How is that different from any other medical intervention? Why don’t people make the same claims about antibiotics or knee replacements?

It’s only with vaccines that we’ve decided as a nation that two contemporaneous events are absolutely unrelated. Even when the package insert says it can cause that outcome.

Vaccines can’t cause anything but a little soreness in some people’s minds.

It’s clear that vaccines are a modern sacrement which thou shall not question.


Sometime check out a midwestern cemetery with stones going back to the 1880s. Sometimes you might see stones that have 4 faces, with a name on each face, and you will see the names of children who died within days of each other. That was diphtheria.

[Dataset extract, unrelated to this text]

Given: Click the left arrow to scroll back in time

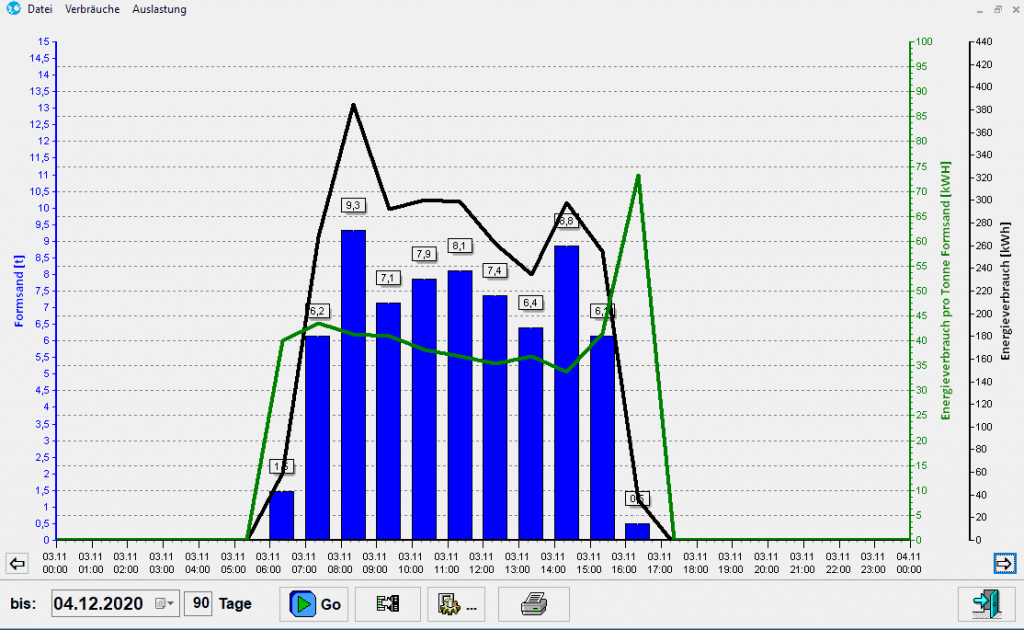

The difference really started with the phony claims about MMR vaccine and autism, which spread widely, but exploded with Covid. But you know what? It's not just vaccines. Doctors talk about patients who now refuse chemo for their treatable cancers, opting for ivermectin treatment instead. And then their cancers become untreatable. Almost nobody heard of ivermectin before it got touted as a cure for covid, and now apparently it can cure anything.

If you want to see a sacrament--belief without evidence, isn't that what faith is said to be?--that's definitely one.



I like how the vaccine people always reach back into ancient history, when nutrition, sanitation and other medical care were primitive to scare people. No one likes to talk about what the diseases were like just before the vaccines get introduced, when numbers are already low and declining.


So now we are going to question germ theory?

How about besides home schooling your kids, you home treat your family members when they get sick. Just pray over them, that should work.


These are the type of replies that just cement the fact that vaccination is not a medical treatment, but a sacrament. You act like I just questioned the value of baptism or something.

Its all or nothing for you people. You can't treat vaccines like a knee-replacement, or any other medical treatment. No one must be allowed to make a risk-reward calculation. Its take the shots (all of them) or be excommunicated by the science.

No one wishes passive-aggressive death upon strangers because they declined rotator-cuff surgery or a statin.

I’m sorry… are bad knees highly contagious?


About as contagious as Polio in a country with indoor plumbing and toilet paper.

We also live in a world where stuff like this happens: https://www.nbcnews.com/feature/nbc-out/new-california-law-reduces-penalty-knowingly-exposing-someone-hiv-n809416

So trust in your vaccine, if you have sufficient faith.


Poliovirus is very contagious. Poliovirus only infects people, entering the body through the mouth. It lives in an infected person's throat and intestines and spreads through person-to-person contact. It can also contaminate food and water in unsanitary conditions.

You can get polio from:
- Contact with the feces (poop) of an infected person
- Droplets from a sneeze or cough of an infected person (less common)

For example, you can get polio if you:
- Eat raw or undercooked food or drink water or other drinks that are contaminated with the feces of an infected person.
- Put a contaminated object such as a toy in your mouth.
- Touch a contaminated object and put your fingers in your mouth.
- Have close contact with a person sick with polio, for example when caring for them.

https://www.cdc.gov/polio/about/index.html


Entire cruise ships go down with norovirus. Rotavirus shut down half of my pediatric residency inpatient service. Influenza is passed around via droplet spread every year.

What is wrong with you?
Anonymous

Why is he always look so dirty?
Anonymous

It's the stained soul.
Anonymous
I finally understand what George Carlin meant when he said..“Think of how stupid the average person is, and realize half of them are stupider than that.”

Anonymous
Anonymous wrote:
Anonymous wrote:The vaccine deniers are data deniers. And the ones claiming the vaccines are dangerous are straight-up deranged and delusional. The vaccines absolutely did save millions of lives.



Too funny. By your own definitions all those nursing home residents were unvaccinated for this time period.


Learn how to read a graph. It clearly shows that death toll started dropping off the minute nursing home residents started getting vaccines.